I was among a group of journalists invited to the opening of the Ayışığı Monastery by Sabancı Dinçer, who explained the significance of regenerating the monastery.
“My dream is to use the Ayışığı Monastery in Cunda for Turkey’s international promotion. It would be wrong for us to use this historic place exclusively. This approach is in our family culture. My uncle Sakýp Sabancı transformed the Atlı Köşk (Equestrian Villa) in [Istanbul’s] Emirgan [neighborhood] into a museum before he died. With this vision of his, we can do the same for Ayışığı Monastery.”

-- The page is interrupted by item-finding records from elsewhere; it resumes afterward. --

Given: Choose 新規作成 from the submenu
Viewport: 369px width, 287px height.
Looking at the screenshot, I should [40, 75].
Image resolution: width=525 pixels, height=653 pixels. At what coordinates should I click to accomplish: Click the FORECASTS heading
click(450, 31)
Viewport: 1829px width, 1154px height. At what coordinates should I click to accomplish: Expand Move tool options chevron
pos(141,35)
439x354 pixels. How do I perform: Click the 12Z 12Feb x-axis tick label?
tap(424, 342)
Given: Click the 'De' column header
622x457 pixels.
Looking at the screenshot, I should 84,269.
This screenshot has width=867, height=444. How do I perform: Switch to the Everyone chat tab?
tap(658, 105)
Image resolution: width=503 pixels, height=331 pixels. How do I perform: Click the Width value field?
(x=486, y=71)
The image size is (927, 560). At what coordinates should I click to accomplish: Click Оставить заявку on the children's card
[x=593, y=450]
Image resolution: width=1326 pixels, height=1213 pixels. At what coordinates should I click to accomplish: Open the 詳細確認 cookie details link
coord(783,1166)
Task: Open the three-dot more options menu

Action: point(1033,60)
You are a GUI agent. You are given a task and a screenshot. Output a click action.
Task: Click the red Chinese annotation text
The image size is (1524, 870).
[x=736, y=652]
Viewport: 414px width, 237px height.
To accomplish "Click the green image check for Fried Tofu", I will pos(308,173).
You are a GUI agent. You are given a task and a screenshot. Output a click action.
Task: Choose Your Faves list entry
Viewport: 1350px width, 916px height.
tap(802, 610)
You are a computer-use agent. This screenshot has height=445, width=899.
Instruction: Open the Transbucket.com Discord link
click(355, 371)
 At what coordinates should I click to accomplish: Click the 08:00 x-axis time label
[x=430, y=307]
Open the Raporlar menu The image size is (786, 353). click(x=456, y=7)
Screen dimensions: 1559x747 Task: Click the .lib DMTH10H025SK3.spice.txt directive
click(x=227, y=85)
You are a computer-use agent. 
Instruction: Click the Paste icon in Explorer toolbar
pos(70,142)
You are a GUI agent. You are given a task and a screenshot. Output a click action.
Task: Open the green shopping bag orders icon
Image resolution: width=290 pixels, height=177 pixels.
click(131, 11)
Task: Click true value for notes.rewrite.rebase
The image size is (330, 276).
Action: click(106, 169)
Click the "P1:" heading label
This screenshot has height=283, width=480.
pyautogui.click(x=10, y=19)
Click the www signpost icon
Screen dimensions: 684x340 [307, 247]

Sabancı Dinçer’s words directly correspond with the concept of “protect, use and share” which has been applied to the preservation historic buildings in recent times. She dreams of hosting international conferences and concerts at the monastery, and undoubtedly implies this when she says “contributing to the international promotion of Turkey.”
Besides, the Ayışığı Monastery can easily host the concerts of International Music Academy which have been operating for years under the guidance of valued musicologists.
The chapel of the monastery, which was regenerated by the restoration of architect Ersen Gürsel, is highly suitable for concerts.
On the other hand, when the head of the Akbank Executive Board said, “It was also significant to regenerate Ayışığı as a symbol of peace almost 90 years after the population exchange,” she was absolutely right.
Could there be a more meaningful gesture to Greece
than restoring the “Agios Dimitrios ta Salina” monastery, which was built by Athos monks in the 17th Century?
According to the head of the Ayvalık Chamber of Commerce Rahmi Gencer - who I had an opportunity to chat for a short while at the opening of the Ayışığı Monastery - this year Ayvalık could obtain an income of 50 million Turkish Liras from olive oil and 20 million liras from green olives.
I don’t think Ayvalık’s gain can be calculated from the income earned from the regeneration of Ayışığı Monastery.